Takhtajania
- Conservation status: Endangered (IUCN 3.1)

Scientific classification
- Kingdom: Plantae
- Clade: Embryophytes
- Clade: Tracheophytes
- Clade: Spermatophytes
- Clade: Angiosperms
- Clade: Magnoliids
- Order: Canellales
- Family: Winteraceae
- Genus: Takhtajania M.Baranova & J.-F.Leroy
- Species: T. perrieri
- Binomial name: Takhtajania perrieri Schatz
- Synonyms: Bubbia perrieri Capuron

= Takhtajania =

- Genus: Takhtajania
- Species: perrieri
- Authority: Schatz
- Conservation status: EN
- Synonyms: Bubbia perrieri Capuron
- Parent authority: M.Baranova & J.-F.Leroy

Genus of flowering plants

Takhtajania is a genus of flowering plants of the family Winteraceae, which contains a single species, Takhtajania perrieri. It is endemic to Madagascar.
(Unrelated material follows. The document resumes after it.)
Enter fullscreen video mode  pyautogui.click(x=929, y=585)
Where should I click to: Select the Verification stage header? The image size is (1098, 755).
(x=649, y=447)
Takhtajania is found in a small area of the Madagascar subhumid forests. It is a small evergreen tree or shrub, with shiny green lance-shaped leaves and reddish-pink flowers.

The first known specimen of the plant was collected in 1909 on the Manongarivo Massif of central Madagascar at an elevation of 1700 meters. In 1963, the French botanist René Paul Raymond Capuron examined the unidentified plant sample, which he identified as a new species, which he named Bubbia perrieri, after the French botanist Henri Perrier de la Bâthie, classifying it in the Australasian Winteraceae genus Bubbia. In 1978, the botanists Baranova and J. F. Leroy reclassified the plant into its own genus, Takhtajania, after the Russian botanist Armen Takhtajan. It was published in Adansonia, n.s., Vol.17 on page 388. In 1994 Malagasy plant collector Fanja Rasoavimbahoaka collected a specimen in Anjahanaribe-Sud Special Reserve 150 km from the location at which the 1909 specimen was collected, which George E. Schatz identified in May 1997 as Takhtajania. A subsequent expedition discovered a large grove of the species at the spot where the second sample was collected.

Takhtajania lacks water-conducting cells, called vessels, which allow plants to withstand drought, and must have remained in moist conditions for millions of years.